Liebe Manchmal-oder-auch-oft-Mitleser…
soll ich jetzt die ein oder andere Ausrede aus dem Ärmel schütteln, warum ich so lange nicht geschrieben habe? Äh, wie in diesen Freundschafts-Briefbüchern in der fünften Klasse, wo man auch nach 3-4 Seiten obligatorisch im “Hallo Hasimaus, tut mir leid dass ich dir so lang nicht geschrieben hab”-Modus landete.
Näh, war vielleicht einfach alles watt viel. Und ich wollte nicht länger über das Krankenhaus nachdenken als unbedingt notwendig. Also nur in der Zeit in der ich da war. Dann die üblichen Kleinigkeiten “mhh… der Neue darf viel mehr operieren als ich… hat der Leitende mich nicht mehr lieb? Blöder Neuer…” usw usf. Nicht schön. Kein Spaß mehr bei der ganzen Sache. Egal. Ich steig jetzt einfach wieder ein, ok?
Ich habe jetzt nämlich einen neuen Wirkungskreis: Die interdisziplinäre Intensivstation… jaha. Hauptsächlich guck ich erstmal mit ganz großen Augen. Ich hab mich wirklich lange nicht SO hilflos gefühlt wie in meinen ersten Tagen.
Rein apparatetechnisch ist so eine Intensiv mit Monitor, Beatmungsmaschine, Infusomaten, PICCO, am besten noch Pulmonaliskatheter… für einen werdenden Chirurgen schon auch einfach eine Herausforderung. Ich muss nach einem Monat echt immer noch überlegen, aus welchem ZVK-Lumen ich denn dann jetzt mal Blut abnehmen darf. Äh. NICHT DER KATECHOLAMINSCHENKEL… gut. So weit bin ich. Mittlerweile kann ich auch die meisten Geräte anfassen, ohne Angst zu haben, diese oder gleich den Patienten sofort kaputtzumachen. Das ist mein Fortschritt diesen Monat.

#### Auftrag:
Setze den Blogbeitrag über die ersten Wochen auf der Intensivstation bitte nach seinem letzten Satz fort.

Gespeicherte Datensätze
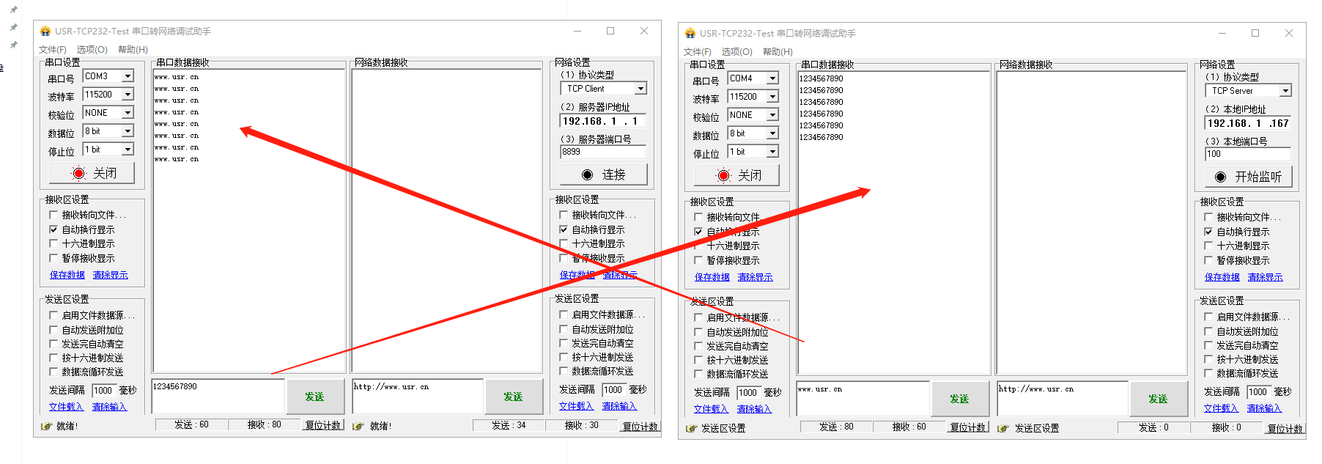1322x464 pixels.
Task: Click the server port field containing 8899
Action: coord(602,152)
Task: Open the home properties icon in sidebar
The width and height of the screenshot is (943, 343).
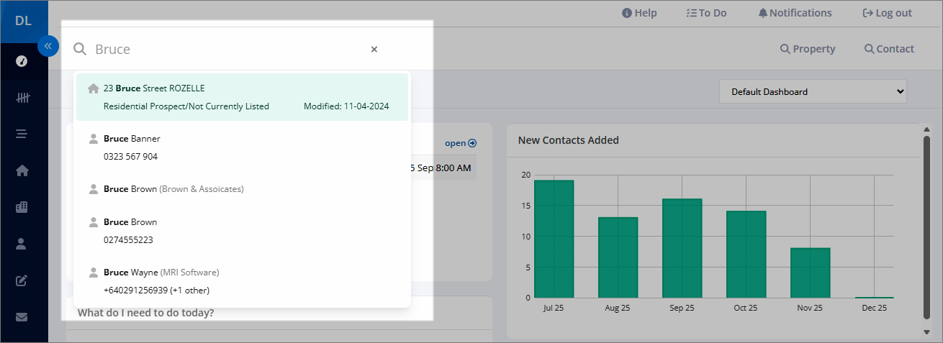Action: point(22,170)
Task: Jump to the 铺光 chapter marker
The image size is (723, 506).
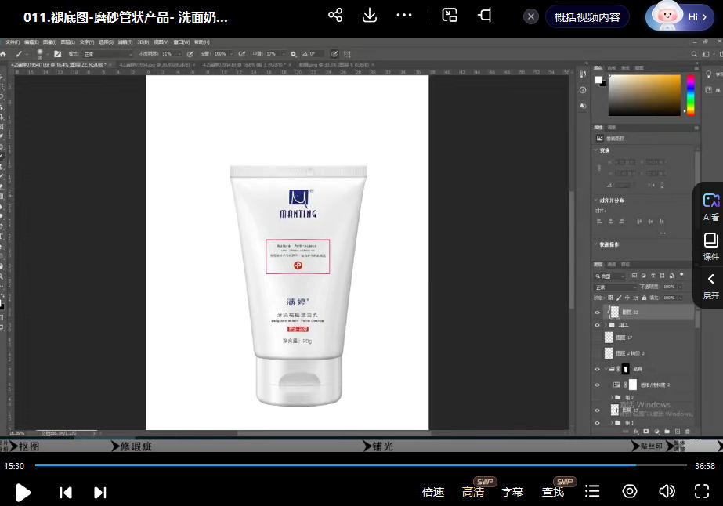Action: tap(382, 446)
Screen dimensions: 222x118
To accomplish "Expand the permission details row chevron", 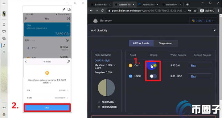I will (68, 90).
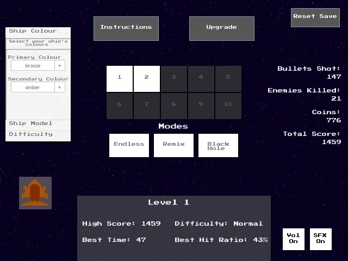Click the bronze primary colour field
This screenshot has width=348, height=261.
point(33,65)
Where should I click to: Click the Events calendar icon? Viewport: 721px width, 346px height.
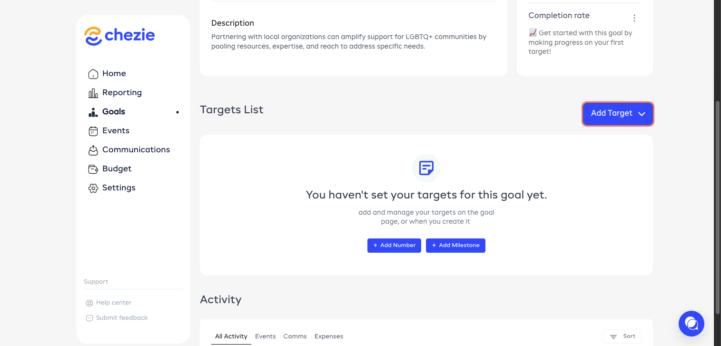(93, 131)
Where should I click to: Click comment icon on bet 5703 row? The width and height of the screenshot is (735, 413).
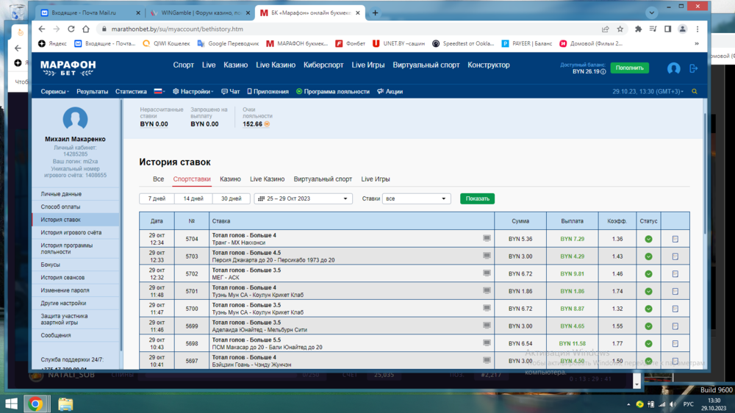point(486,256)
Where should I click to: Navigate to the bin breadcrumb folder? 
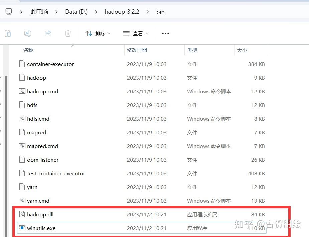pyautogui.click(x=160, y=12)
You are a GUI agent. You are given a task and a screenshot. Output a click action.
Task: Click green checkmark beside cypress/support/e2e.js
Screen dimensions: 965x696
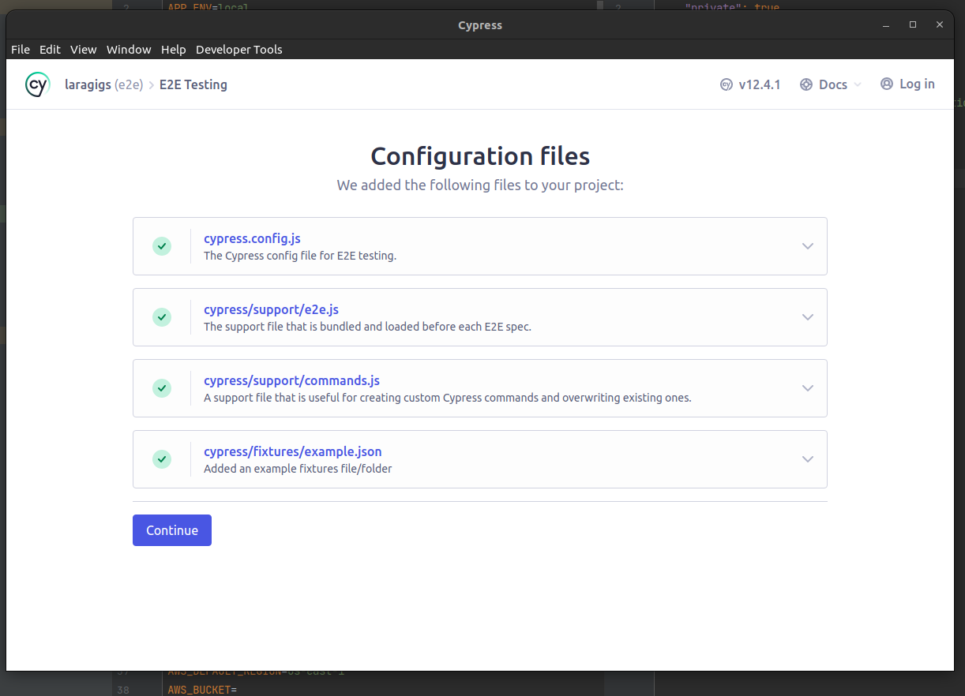click(162, 317)
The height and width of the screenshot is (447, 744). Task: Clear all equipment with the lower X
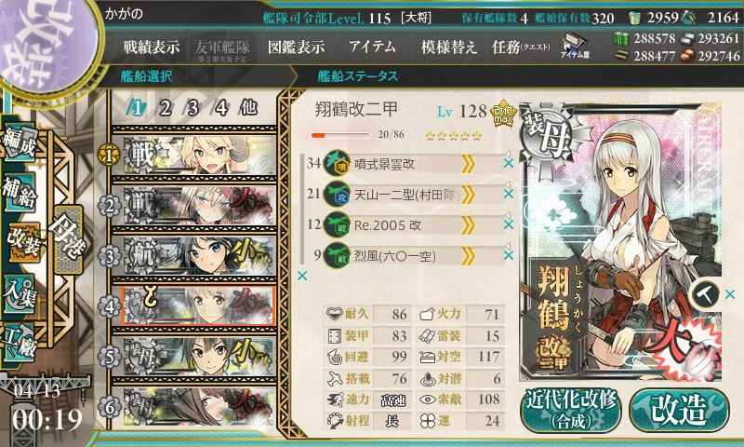click(301, 276)
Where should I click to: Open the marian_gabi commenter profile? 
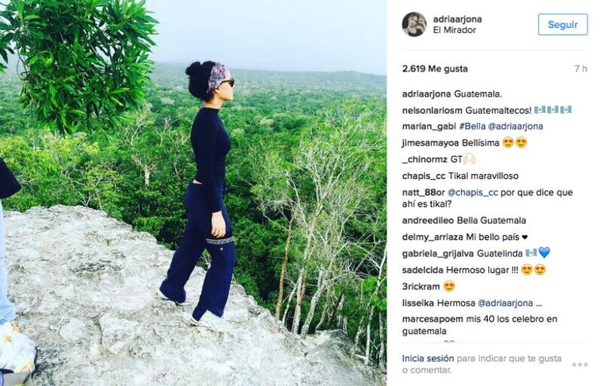(x=429, y=127)

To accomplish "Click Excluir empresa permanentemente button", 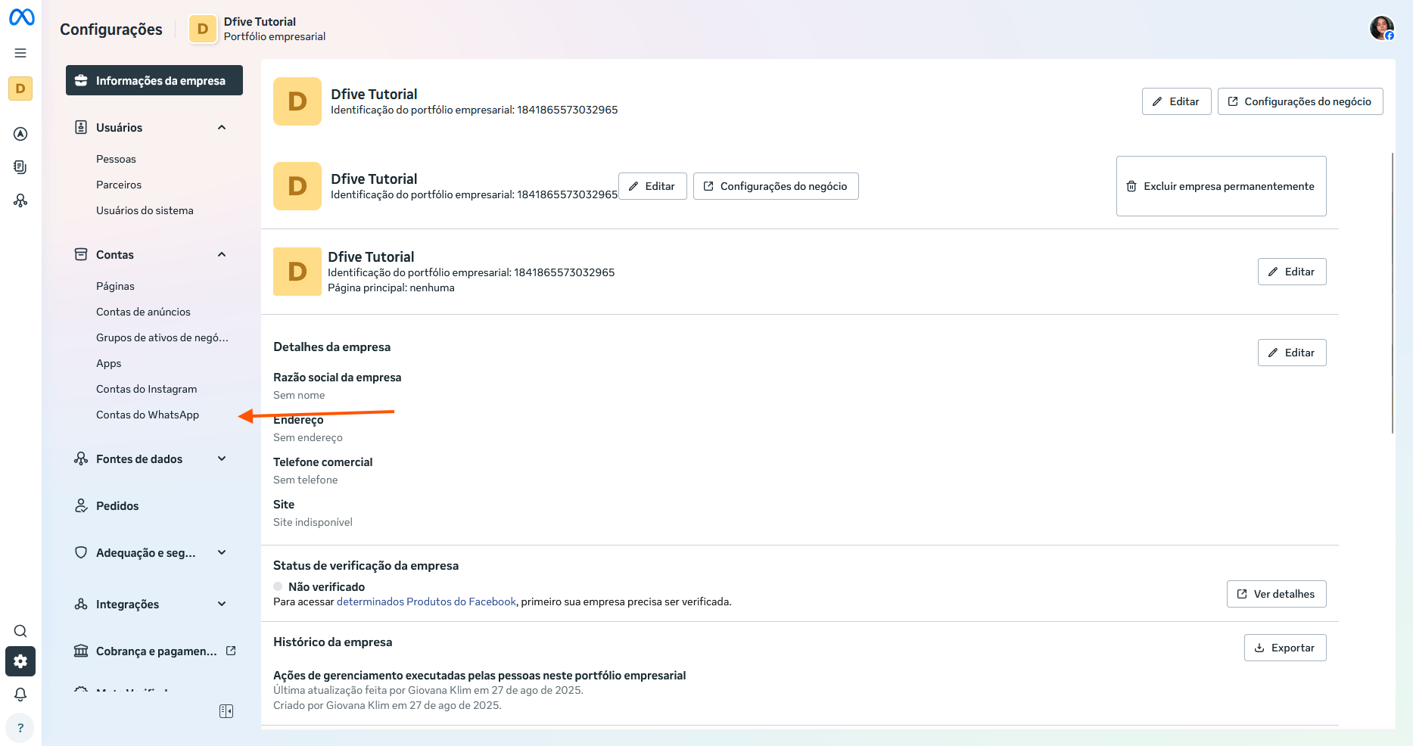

#### Ergebnis siehe unten:
Die andere große Herausforderung auf der Intensivstation: Den Patienen mit all den Zugängen ausstatten, die er für so ein oben beschriebenes Monitoring braucht. Jaha. Da weiss ich echt auch nicht. An manchen Tagen krieg ich noch nicht mal ne Magensonde rein, an anderen Tagen sitzt ne Schleuse für nen PA-Katheter beim ersten Versuch in der Subclavia. Wenns klappt, hab ich immer das “bin ich da schon drin oder was? Das war ja einfach”-Gefühl. Den nächsten invasiven Zugang gehe ich dann mit innerer Ruhe und Gelassenheit an (ist ja Pipikram), um dann Stunden später verzweifelt nach meinem Oberarzt zu schreien. Ein ewiges auf und ab… Ich finde es aber auch wirklich schwierig, dass die (anfangs wirklich recht steile) Lernkurve auf Kosten der Patienten geht. Wenn ich einer schwitzenden und wimmernden Omi wiederholt im Hals rumstochere, weil die V. Jugularis interna sich irgendwie nicht da befindet wo ich sie vermute, dann fühle ich mich schuldig, vor allem, wenn mein Oberarzt lächelnd danebensteht und dann irgendwann mit einem eleganten Handgriff die Nadel da rein befördert wo sie hinsoll. Ich möchte das auch gerne KÖNNEN! Ich möchte das aber nicht lernen. Aber da geht wohl kein Weg dran vorbei, fürchte ich. Naja.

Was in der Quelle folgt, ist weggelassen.